In the news: Researchers unearth old canal used to build ancient capital in Kyoto

 

The remains of a ditch, believed to have served as a canal to convey materials when building the Heiankyo, are uncovered in Kyoto's Kamigyo Ward. (Noboru Tomura)

The remains of a ditch, believed to have served as a canal to convey materials when building the Heiankyo, are uncovered in Kyoto’s Kamigyo Ward. (Noboru Tomura)

October 18, 2013 The Asahi Shimbun

By TSUYOSHI SATO

KYOTO–A private excavation group based in Kobe has found the remains of a canal-like ditch likely used in the construction of the Heiankyo, which served as the capital of Japan a millennium ago, here in Kyoto’s Kamigyo Ward.

The “Kodai Bunka Chosakai” group (ancient culture investigation group) said Oct. 17 that the discovery will make it possible to see the advanced civil engineering methods of the Heian Period (794-1185).

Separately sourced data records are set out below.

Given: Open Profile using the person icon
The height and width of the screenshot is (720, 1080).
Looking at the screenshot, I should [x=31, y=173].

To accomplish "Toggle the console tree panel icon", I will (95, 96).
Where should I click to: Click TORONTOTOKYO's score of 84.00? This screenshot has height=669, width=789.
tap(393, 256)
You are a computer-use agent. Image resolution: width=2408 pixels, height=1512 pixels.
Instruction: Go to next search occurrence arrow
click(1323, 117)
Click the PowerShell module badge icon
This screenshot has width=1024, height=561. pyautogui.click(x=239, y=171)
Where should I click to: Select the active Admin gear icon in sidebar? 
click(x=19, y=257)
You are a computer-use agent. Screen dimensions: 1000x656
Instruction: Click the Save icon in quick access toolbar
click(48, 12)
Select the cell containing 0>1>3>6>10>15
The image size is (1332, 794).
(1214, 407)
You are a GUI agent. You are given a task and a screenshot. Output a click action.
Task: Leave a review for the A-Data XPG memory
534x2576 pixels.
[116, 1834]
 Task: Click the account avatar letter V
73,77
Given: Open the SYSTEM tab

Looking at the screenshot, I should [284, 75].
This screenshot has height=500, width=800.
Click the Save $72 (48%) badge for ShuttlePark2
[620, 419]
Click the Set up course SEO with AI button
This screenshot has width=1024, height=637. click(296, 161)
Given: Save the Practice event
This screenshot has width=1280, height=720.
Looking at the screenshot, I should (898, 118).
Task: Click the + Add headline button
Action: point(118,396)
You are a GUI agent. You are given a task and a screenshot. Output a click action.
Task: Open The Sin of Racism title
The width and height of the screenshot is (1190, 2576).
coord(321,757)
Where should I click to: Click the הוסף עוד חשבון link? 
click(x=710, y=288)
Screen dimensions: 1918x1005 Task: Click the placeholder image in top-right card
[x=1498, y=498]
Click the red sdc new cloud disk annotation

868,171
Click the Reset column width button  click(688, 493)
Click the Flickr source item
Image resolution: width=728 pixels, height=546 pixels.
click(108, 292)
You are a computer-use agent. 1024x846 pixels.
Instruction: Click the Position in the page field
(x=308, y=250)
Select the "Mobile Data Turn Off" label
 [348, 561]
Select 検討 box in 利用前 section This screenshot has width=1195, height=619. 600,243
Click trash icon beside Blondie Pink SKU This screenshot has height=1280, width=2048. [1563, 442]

It is believed that houses of officers at Naizenshi (imperial table office), a department that prepared and served food to the emperor, were located in this area during the period.

According to group members, the remains of the ditch are about 5 meters wide and about 50 to 80 centimeters deep, which obliquely extended for about 20 meters from a northeast direction to a southwest direction.

It is thought that materials, which were used for the building of the Heiankyo, had been arranged in the southwest direction from this site.

Due to the flat and artificial bottom of the remains, researchers determined that the ditch was a canal used to convey the materials from the Kamogawa river to build the Heiankyo. The canal was filled in after construction work was completed, they said.

A clay pot from the first half of the ninth century was also unearthed from the soil used to fill in the canal.

In addition, the group also confirmed the discovery of remnants from the Tsuchimikado-oji path, one of the main thoroughfares in the Heiankyo.

According to the group members, the remains show the Tsuchimikadooji path was constructed some time after the Heiankyo’s “daidairi,” the location of the government offices and the house of the emperor, was built, using the canal.

“They are precious vestiges, allowing us to see the process how the Heiankyo was developed,” said Koji Iesaki, leader of the investigation.

An apartment building is scheduled to be built on the site of the archaeological dig once the research has been concluded.